Birçok insan kendini garip hissetmeye başladı. Komutan Hong’un sadece Sun Yuanju ile konuşmadığını biliyorlardı. Aynı düşüncede olan herkesi uyarıyordu.
Utanmış hissettiler. Wang Teng onları kurtarmıştı ama onlar ondan fayda sağlamak istiyorlardı. Diğer insanlar bunu bilselerdi, vicdansız adamlar olarak mahkûm edilirlerdi.
“Tabii ki, Wang Teng’in katkısı için son derece minnettarım-” Sun Yuanju reddetmek istedi ama cümlesini bitiremeden bir sesle araya girdi.

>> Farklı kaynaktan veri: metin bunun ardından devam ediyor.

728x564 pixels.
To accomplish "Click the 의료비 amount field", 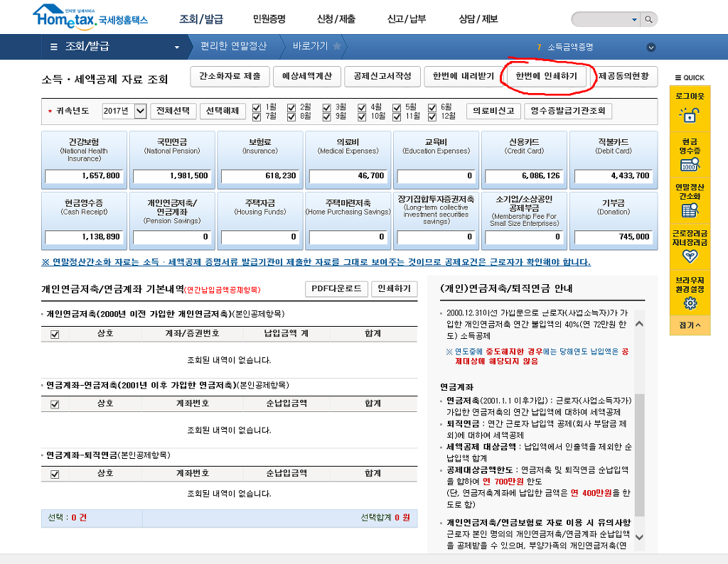I will tap(348, 175).
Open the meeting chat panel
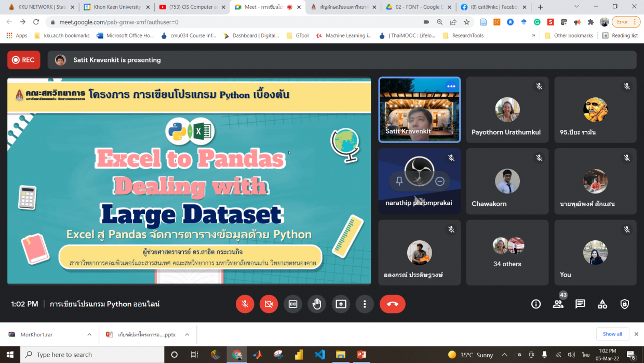644x363 pixels. [580, 304]
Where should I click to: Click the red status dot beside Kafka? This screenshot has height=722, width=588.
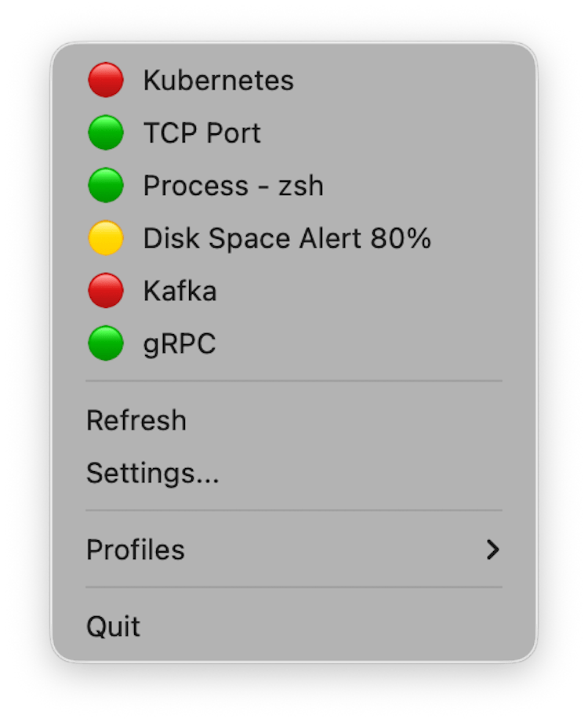[x=105, y=291]
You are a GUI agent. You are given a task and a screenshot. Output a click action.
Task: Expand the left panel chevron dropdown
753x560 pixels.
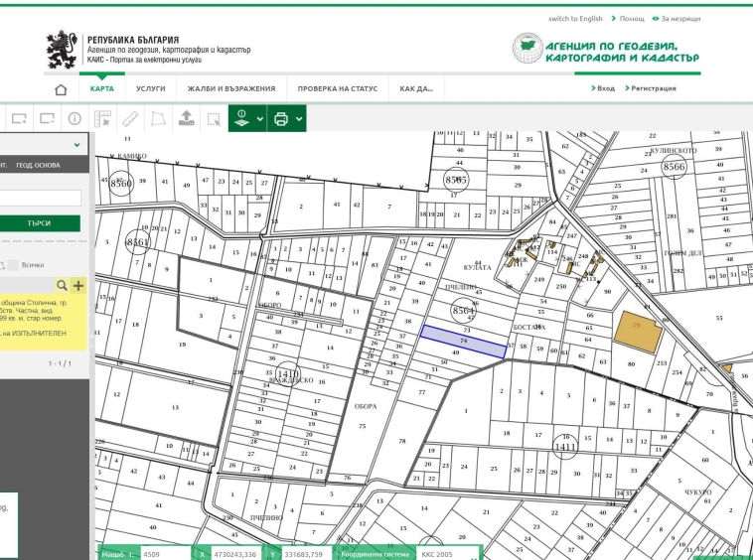[76, 145]
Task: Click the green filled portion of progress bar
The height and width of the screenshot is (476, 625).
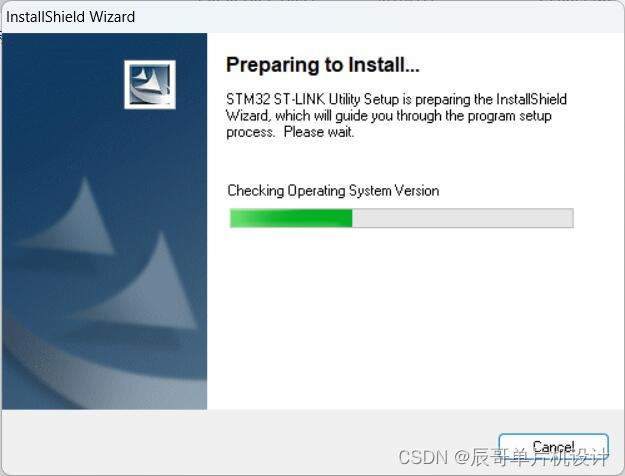Action: (x=291, y=218)
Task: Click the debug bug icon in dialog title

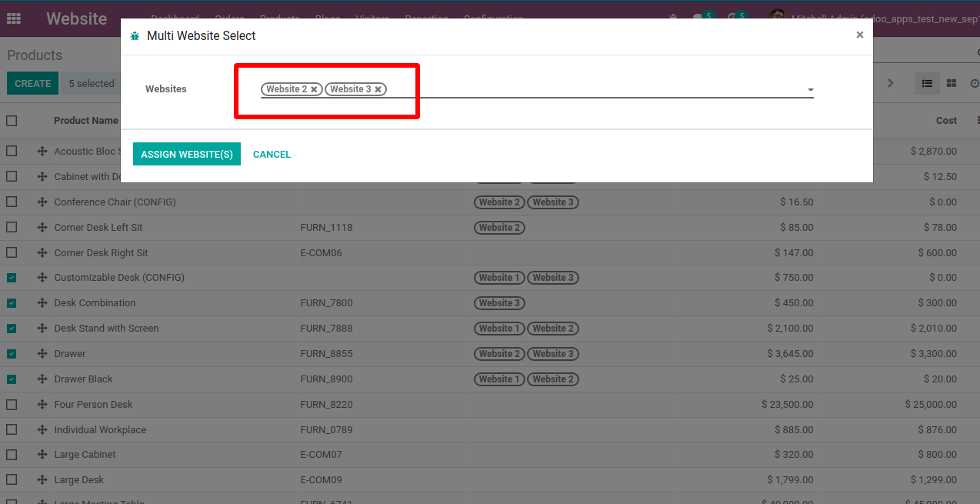Action: point(135,36)
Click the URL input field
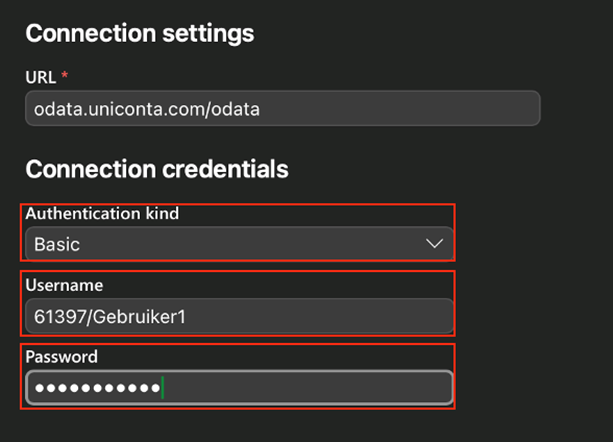The width and height of the screenshot is (613, 442). 282,109
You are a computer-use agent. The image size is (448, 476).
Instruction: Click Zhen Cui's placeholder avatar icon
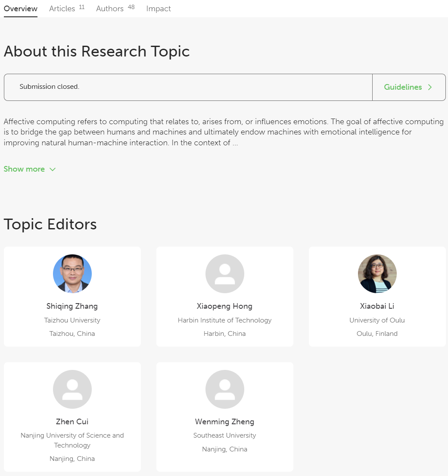click(x=72, y=389)
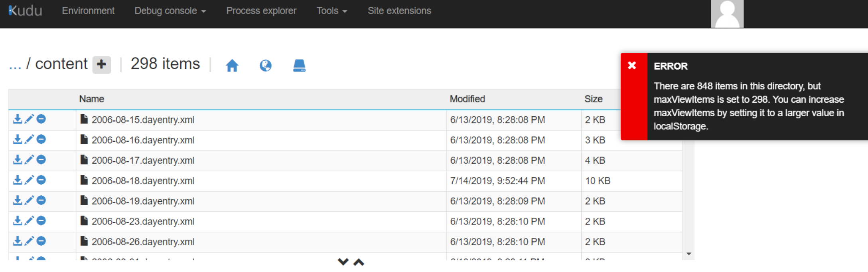This screenshot has width=868, height=272.
Task: Click the scrollbar down arrow in file list
Action: (688, 254)
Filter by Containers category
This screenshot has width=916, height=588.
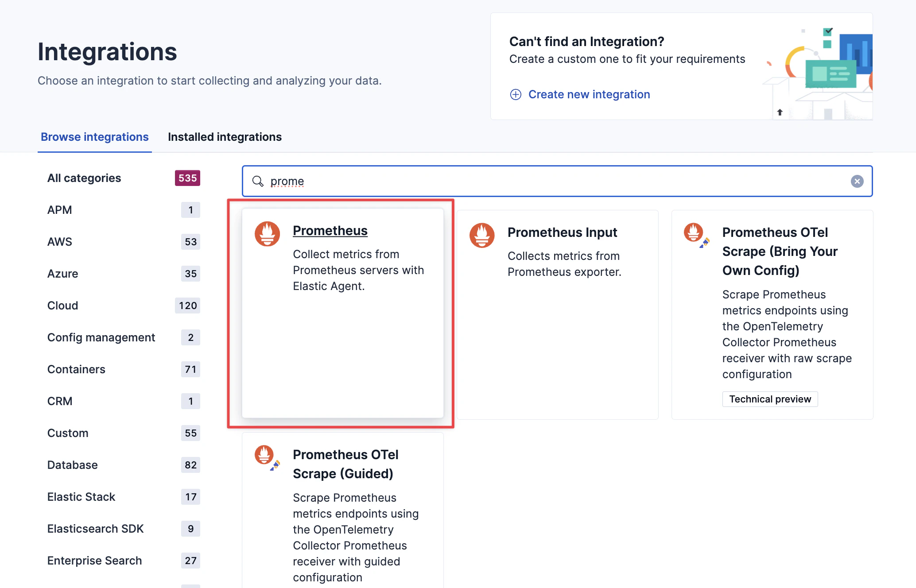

“Vay canına, ne canlı bir atmosfer!” O olay yerinde görünmeden önce Wang Teng’in sesi duyuldu.
Herkesin ifadesi değişti.
Sun Yuanju’nun ifadesi doğal olmayan bir hal aldı. Kapıya suçlu suçlu baktı.
Dışarıdan genç bir figür yavaşça içeri girdi. Wang Teng’di.

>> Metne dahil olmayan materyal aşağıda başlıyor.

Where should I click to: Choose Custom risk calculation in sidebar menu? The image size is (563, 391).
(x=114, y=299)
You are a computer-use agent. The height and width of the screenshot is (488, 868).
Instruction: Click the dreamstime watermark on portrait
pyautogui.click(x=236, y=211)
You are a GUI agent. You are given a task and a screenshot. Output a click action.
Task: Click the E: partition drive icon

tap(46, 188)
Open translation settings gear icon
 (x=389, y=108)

O göründüğünde, tüm sesler kayboldu.
Wang Teng etrafına baktı ve yoğun bakışlarıyla orada bulunan herkesi taradı. Gözleri Sun Yuanju’da durmadı. Onu umursuyor gibi görünmüyordu.
Sun Yuanju’nun ifadesi çirkinleşti. Göz ardı edildiğini ve hayal kırıklığına uğradığını hissetti. Ama Wang Teng’in gizemli bakışını gördüğünde tek kelime etmeye cesaret edemedi.
“Sen buradasın. Oturun.” Lider ağzını açtı ve yanındaki koltuğu işaret etti.
Bu koltuk dövüş sanatları liderinin hemen yanındaydı ve aynı seviyedeydi. Ona göre Wang Teng, onunla aynı statüye sahipti.
Diğerleri bu sahneyi görünce bakışları titredi. Akıllarından birçok düşünce geçti.
Wang Teng teklifi reddetmedi. Direkt yürüdü ve oturdu.
“Az önce ne konuşuyordunuz? Isıtılmış gibiydi. Bana aldırmayın, sadece varlığımı göstermek için buradayım. Lütfen devam et.” Wang Teng devam etmelerini işaret etmek için elini kaldırdı. Tesadüfen, eli Sun Yuanju’nun yönünü işaret etti.
Herkes istemsizce baktı.
Sun Yuanju’nun yüzü yeşile döndü. Wang Teng hiçbir şey yapmadı, ama üzerine baskı yapan görünmez bir baskı hissetti. Nefes almasını zorlaştırıyordu.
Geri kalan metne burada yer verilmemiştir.